- **TASK REQUIREMENTS**
When you reach the line in the listing below that contains "The width and", begin returning lines exactly as written, and stop after the line that contains "Select the 380В, 50Гц power source cell". Return no other lines.

---------- DATASET EXTRACT ----------

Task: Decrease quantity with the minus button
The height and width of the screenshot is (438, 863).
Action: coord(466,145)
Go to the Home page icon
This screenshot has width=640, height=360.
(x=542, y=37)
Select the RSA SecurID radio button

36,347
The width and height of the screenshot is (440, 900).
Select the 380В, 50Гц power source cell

----------
---------- DATASET EXTRACT ----------

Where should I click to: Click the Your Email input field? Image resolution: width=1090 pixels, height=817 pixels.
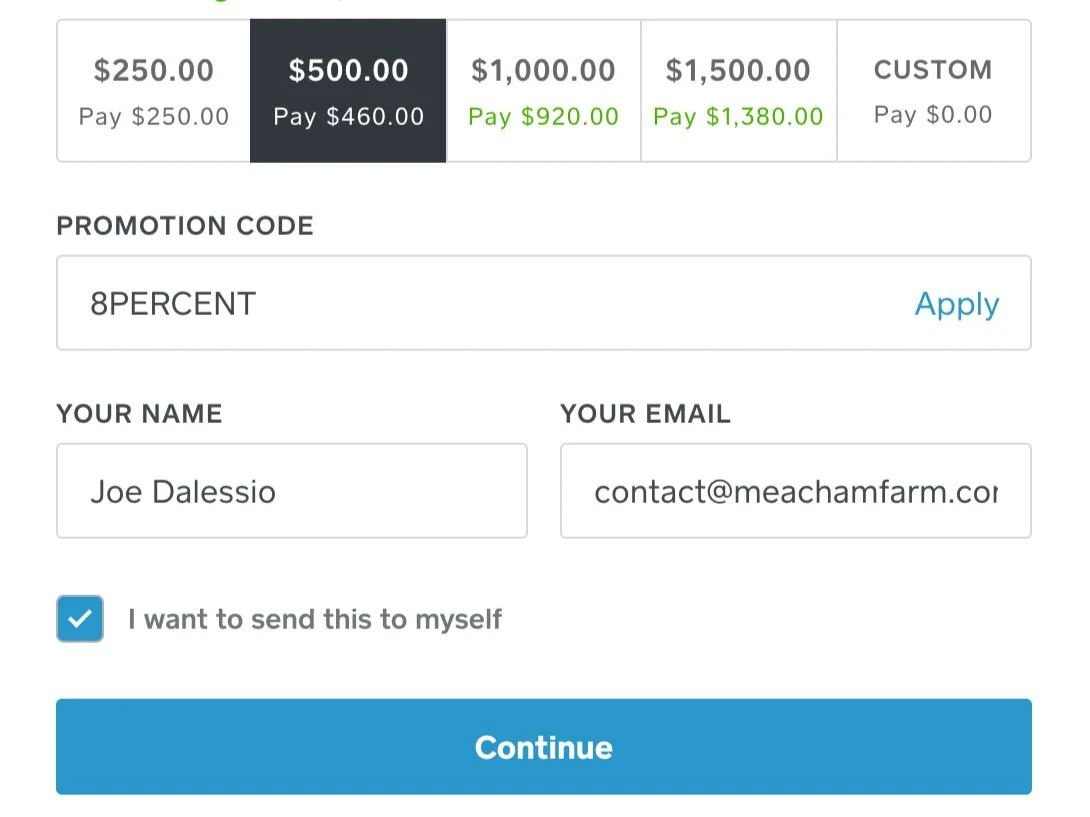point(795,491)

----------

- **SOLUTION FOR THIS EXERCISE**
The width and height of the screenshot is (440, 900).
Select the 380В, 50Гц power source cell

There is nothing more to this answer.